FasTC/BPTCEncoder/src/RGBAEndpoints.cpp

/* FasTC
 * Copyright (c) 2014 University of North Carolina at Chapel Hill.
 * All rights reserved.
 *
 * Permission to use, copy, modify, and distribute this software and its
 * documentation for educational, research, and non-profit purposes, without
 * fee, and without a written agreement is hereby granted, provided that the
 * above copyright notice, this paragraph, and the following four paragraphs
 * appear in all copies.
 *
 * Permission to incorporate this software into commercial products may be
 * obtained by contacting the authors or the Office of Technology Development
 * at the University of North Carolina at Chapel Hill <otd@unc.edu>.
 *
 * This software program and documentation are copyrighted by the University of
 * North Carolina at Chapel Hill. The software program and documentation are
 * supplied "as is," without any accompanying services from the University of
 * North Carolina at Chapel Hill or the authors. The University of North
 * Carolina at Chapel Hill and the authors do not warrant that the operation of
 * the program will be uninterrupted or error-free.
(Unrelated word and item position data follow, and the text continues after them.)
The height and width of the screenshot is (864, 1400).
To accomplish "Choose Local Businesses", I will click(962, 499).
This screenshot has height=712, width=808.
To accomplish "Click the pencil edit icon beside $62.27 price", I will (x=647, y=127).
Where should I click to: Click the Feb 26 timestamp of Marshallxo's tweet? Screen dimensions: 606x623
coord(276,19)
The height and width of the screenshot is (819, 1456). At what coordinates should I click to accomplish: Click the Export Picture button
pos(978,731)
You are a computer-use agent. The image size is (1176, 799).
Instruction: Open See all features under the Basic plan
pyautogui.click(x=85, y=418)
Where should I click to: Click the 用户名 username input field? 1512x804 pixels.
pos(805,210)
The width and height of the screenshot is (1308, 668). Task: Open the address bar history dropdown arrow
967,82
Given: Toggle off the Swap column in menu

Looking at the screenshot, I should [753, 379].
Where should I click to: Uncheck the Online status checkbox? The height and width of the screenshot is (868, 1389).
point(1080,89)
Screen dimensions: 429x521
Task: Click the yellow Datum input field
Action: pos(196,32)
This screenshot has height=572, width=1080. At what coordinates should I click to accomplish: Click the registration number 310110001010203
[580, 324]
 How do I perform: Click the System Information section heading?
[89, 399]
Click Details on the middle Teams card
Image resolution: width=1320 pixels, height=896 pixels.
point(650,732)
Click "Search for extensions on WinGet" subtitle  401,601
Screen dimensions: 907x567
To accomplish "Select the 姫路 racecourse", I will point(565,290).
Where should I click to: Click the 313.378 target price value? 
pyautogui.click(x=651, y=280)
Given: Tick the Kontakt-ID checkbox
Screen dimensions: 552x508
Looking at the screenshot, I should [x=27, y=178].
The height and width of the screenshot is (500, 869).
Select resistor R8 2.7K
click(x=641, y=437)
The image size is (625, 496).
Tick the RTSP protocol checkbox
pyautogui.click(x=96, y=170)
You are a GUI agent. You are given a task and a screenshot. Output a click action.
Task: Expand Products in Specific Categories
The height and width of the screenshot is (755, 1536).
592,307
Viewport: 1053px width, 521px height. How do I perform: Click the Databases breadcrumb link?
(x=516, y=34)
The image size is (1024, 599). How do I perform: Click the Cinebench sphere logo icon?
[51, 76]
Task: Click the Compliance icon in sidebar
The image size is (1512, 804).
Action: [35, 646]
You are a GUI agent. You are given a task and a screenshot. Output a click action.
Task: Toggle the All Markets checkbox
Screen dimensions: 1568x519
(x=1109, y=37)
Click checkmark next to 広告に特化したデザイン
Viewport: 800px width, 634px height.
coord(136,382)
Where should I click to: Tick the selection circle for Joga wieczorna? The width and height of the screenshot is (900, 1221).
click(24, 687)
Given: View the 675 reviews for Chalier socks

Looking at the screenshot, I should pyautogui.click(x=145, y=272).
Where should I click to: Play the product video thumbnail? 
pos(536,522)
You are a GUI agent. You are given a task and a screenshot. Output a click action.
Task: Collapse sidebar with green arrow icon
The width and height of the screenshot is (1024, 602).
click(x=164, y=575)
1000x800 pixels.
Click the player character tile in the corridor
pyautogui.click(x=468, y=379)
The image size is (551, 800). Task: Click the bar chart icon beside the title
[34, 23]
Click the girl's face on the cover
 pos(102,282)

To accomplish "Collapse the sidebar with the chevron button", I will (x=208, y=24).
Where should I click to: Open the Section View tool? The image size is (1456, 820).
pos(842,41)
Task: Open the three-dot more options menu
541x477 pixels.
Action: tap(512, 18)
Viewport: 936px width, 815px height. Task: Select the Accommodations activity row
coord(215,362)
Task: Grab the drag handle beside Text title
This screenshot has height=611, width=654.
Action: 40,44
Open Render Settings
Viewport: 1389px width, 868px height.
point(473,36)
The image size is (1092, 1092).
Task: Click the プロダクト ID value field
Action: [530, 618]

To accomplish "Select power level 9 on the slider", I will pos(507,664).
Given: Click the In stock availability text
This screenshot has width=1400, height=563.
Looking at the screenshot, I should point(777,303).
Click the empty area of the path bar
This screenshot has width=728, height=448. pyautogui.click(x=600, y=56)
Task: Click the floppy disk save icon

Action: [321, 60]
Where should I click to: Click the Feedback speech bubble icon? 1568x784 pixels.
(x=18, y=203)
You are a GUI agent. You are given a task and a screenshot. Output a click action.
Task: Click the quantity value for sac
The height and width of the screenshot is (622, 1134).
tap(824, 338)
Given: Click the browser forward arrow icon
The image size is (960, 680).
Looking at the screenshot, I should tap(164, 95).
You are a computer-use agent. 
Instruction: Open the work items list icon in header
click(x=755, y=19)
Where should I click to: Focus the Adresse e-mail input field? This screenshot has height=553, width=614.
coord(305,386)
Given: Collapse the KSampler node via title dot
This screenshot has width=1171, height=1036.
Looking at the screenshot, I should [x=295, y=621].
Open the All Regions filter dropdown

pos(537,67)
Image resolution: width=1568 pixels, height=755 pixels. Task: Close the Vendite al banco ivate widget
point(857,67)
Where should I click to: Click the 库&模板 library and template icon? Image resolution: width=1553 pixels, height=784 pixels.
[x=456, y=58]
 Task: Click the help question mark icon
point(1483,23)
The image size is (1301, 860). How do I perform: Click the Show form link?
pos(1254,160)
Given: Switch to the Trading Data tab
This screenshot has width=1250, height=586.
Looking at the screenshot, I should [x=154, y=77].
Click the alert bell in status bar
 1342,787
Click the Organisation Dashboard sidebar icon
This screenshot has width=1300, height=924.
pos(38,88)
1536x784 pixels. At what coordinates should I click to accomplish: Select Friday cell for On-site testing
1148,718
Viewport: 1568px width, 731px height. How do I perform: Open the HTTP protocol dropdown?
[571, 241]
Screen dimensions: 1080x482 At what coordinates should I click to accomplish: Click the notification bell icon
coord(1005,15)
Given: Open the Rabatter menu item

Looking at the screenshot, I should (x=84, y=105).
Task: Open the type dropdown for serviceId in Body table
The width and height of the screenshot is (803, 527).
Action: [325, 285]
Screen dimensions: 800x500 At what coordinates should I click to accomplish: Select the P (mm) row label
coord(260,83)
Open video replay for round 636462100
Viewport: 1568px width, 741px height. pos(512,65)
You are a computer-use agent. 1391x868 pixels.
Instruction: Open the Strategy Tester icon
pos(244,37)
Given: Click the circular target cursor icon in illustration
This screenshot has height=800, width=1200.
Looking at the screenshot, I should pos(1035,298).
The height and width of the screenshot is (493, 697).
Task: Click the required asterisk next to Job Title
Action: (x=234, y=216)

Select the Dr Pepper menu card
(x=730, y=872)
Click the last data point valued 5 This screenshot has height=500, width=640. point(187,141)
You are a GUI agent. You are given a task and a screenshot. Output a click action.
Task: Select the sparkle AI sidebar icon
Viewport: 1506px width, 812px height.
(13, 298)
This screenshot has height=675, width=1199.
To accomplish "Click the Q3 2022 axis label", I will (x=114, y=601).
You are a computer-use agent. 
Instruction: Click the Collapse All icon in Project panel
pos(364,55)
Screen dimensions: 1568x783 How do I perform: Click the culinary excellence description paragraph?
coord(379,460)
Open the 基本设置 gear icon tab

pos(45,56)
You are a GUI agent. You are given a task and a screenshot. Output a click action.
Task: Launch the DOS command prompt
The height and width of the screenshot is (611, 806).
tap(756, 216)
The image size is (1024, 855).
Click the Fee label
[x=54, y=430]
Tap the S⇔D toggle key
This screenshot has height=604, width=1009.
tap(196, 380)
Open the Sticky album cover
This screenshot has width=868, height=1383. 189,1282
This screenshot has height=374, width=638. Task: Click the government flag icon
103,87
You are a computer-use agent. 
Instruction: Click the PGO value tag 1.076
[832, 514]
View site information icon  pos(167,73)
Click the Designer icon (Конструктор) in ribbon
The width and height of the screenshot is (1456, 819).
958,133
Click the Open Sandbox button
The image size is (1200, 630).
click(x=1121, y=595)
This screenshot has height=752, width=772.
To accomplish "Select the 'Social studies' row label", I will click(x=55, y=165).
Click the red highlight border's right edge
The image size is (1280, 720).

The end-user understands
 * that the program was developed for research purposes and is advised not to
 * rely exclusively on the program for any reason.
 *
 * IN NO EVENT SHALL THE UNIVERSITY OF NORTH CAROLINA AT CHAPEL HILL OR THE
 * AUTHORS BE LIABLE TO ANY PARTY FOR DIRECT, INDIRECT, SPECIAL, INCIDENTAL,
 * OR CONSEQUENTIAL DAMAGES, INCLUDING LOST PROFITS, ARISING OUT OF THE USE OF
 * THIS SOFTWARE AND ITS DOCUMENTATION, EVEN IF THE UNIVERSITY OF NORTH CAROLINA
 * AT CHAPEL HILL OR THE AUTHORS HAVE BEEN ADVISED OF THE POSSIBILITY OF SUCH
 * DAMAGE.
 *
 * THE UNIVERSITY OF NORTH CAROLINA AT CHAPEL HILL AND THE AUTHORS SPECIFICALLY
 * DISCLAIM ANY WARRANTIES, INCLUDING, BUT NOT LIMITED TO, THE IMPLIED
 * WARRANTIES OF MERCHANTABILITY AND FITNESS FOR A PARTICULAR PURPOSE AND ANY
 * STATUTORY WARRANTY OF NON-INFRINGEMENT. THE SOFTWARE PROVIDED HEREUNDER IS ON
 * AN "AS IS" BASIS, AND THE UNIVERSITY  OF NORTH CAROLINA AT CHAPEL HILL AND
 * THE AUTHORS HAVE NO OBLIGATIONS TO PROVIDE MAINTENANCE, SUPPORT, UPDATES,
 * ENHANCEMENTS, OR MODIFICATIONS.
 *
 * Please send all BUG REPORTS to <pavel@cs.unc.edu>.
 *
 * The authors may be contacted via:
 *
 * Pavel Krajcevski
 * Dept of Computer Science
 * 201 S Columbia St
 * Frederick P. Brooks, Jr. Computer Science Bldg
 * Chapel Hill, NC 27599-3175
 * USA
 *
 * <http://gamma.cs.unc.edu/FasTC/>
 */

// The original lisence from the code available at the following location:
// http://software.intel.com/en-us/vcsource/samples/fast-texture-compression
//
// This code has been modified significantly from the original.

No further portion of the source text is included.